Problem to work on. Reproduce the data exactly as it stands.

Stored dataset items
************

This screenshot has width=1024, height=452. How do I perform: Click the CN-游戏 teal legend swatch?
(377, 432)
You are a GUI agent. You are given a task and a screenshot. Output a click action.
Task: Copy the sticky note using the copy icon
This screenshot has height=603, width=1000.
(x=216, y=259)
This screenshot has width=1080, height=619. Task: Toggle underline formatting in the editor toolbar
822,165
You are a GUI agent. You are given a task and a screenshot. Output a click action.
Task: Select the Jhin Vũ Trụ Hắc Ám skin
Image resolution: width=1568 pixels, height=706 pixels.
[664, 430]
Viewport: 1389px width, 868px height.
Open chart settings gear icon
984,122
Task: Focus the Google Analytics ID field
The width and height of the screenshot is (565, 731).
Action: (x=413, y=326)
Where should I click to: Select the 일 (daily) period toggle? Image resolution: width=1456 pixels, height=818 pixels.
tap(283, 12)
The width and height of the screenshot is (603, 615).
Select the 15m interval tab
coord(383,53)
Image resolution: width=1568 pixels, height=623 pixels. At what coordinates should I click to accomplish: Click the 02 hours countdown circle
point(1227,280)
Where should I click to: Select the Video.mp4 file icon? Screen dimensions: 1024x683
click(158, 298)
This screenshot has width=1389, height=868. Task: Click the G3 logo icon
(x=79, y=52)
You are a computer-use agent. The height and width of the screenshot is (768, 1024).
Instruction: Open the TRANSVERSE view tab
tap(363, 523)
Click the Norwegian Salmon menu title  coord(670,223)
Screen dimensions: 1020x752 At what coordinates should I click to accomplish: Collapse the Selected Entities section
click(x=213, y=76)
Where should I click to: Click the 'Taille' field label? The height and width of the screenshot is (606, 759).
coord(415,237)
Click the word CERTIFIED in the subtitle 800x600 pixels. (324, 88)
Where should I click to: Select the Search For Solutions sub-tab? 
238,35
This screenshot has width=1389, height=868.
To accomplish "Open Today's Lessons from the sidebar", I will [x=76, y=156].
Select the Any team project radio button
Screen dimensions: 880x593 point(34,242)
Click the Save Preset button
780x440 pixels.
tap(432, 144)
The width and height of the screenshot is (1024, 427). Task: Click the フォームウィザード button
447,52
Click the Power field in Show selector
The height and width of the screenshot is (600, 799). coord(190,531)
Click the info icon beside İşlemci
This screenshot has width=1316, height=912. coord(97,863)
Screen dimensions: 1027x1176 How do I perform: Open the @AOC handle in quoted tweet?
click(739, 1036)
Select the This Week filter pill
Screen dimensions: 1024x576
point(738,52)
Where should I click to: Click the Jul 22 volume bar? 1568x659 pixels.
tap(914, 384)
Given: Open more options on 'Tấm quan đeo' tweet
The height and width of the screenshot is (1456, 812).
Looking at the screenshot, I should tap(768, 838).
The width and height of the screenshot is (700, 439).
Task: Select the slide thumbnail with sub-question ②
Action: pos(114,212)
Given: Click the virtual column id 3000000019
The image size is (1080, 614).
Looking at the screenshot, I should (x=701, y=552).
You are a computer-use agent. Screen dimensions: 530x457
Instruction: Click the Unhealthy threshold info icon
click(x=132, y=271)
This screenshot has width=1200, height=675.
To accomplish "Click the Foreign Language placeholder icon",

************

Exercise result.
This screenshot has width=1024, height=452. How do I perform: Click the CN-游戏 teal legend swatch?
(377, 432)
You are a GUI agent. You are given a task and a screenshot. Output a click action.
Task: Copy the sticky note using the copy icon
This screenshot has height=603, width=1000.
(x=216, y=259)
This screenshot has width=1080, height=619. Task: Toggle underline formatting in the editor toolbar
822,165
You are a GUI agent. You are given a task and a screenshot. Output a click action.
Task: Select the Jhin Vũ Trụ Hắc Ám skin
Image resolution: width=1568 pixels, height=706 pixels.
[664, 430]
Viewport: 1389px width, 868px height.
Open chart settings gear icon
984,122
Task: Focus the Google Analytics ID field
The width and height of the screenshot is (565, 731).
Action: (x=413, y=326)
Where should I click to: Select the 일 (daily) period toggle? Image resolution: width=1456 pixels, height=818 pixels.
tap(283, 12)
The width and height of the screenshot is (603, 615).
Select the 15m interval tab
coord(383,53)
Image resolution: width=1568 pixels, height=623 pixels. At what coordinates should I click to accomplish: Click the 02 hours countdown circle
point(1227,280)
Where should I click to: Select the Video.mp4 file icon? Screen dimensions: 1024x683
click(158, 298)
This screenshot has width=1389, height=868. Task: Click the G3 logo icon
(x=79, y=52)
You are a computer-use agent. The height and width of the screenshot is (768, 1024).
Instruction: Open the TRANSVERSE view tab
tap(363, 523)
Click the Norwegian Salmon menu title  coord(670,223)
Screen dimensions: 1020x752 At what coordinates should I click to accomplish: Collapse the Selected Entities section
click(x=213, y=76)
Where should I click to: Click the 'Taille' field label? The height and width of the screenshot is (606, 759).
coord(415,237)
Click the word CERTIFIED in the subtitle 800x600 pixels. (324, 88)
Where should I click to: Select the Search For Solutions sub-tab? 
238,35
This screenshot has width=1389, height=868.
To accomplish "Open Today's Lessons from the sidebar", I will [x=76, y=156].
Select the Any team project radio button
Screen dimensions: 880x593 point(34,242)
Click the Save Preset button
780x440 pixels.
tap(432, 144)
The width and height of the screenshot is (1024, 427). Task: Click the フォームウィザード button
447,52
Click the Power field in Show selector
The height and width of the screenshot is (600, 799). coord(190,531)
Click the info icon beside İşlemci
This screenshot has width=1316, height=912. coord(97,863)
Screen dimensions: 1027x1176 How do I perform: Open the @AOC handle in quoted tweet?
click(739, 1036)
Select the This Week filter pill
Screen dimensions: 1024x576
point(738,52)
Where should I click to: Click the Jul 22 volume bar? 1568x659 pixels.
tap(914, 384)
Given: Open more options on 'Tấm quan đeo' tweet
The height and width of the screenshot is (1456, 812).
Looking at the screenshot, I should tap(768, 838).
The width and height of the screenshot is (700, 439).
Task: Select the slide thumbnail with sub-question ②
Action: pos(114,212)
Given: Click the virtual column id 3000000019
The image size is (1080, 614).
Looking at the screenshot, I should (x=701, y=552).
You are a computer-use agent. Screen dimensions: 530x457
Instruction: Click the Unhealthy threshold info icon
click(x=132, y=271)
This screenshot has width=1200, height=675.
To accomplish "Click the Foreign Language placeholder icon",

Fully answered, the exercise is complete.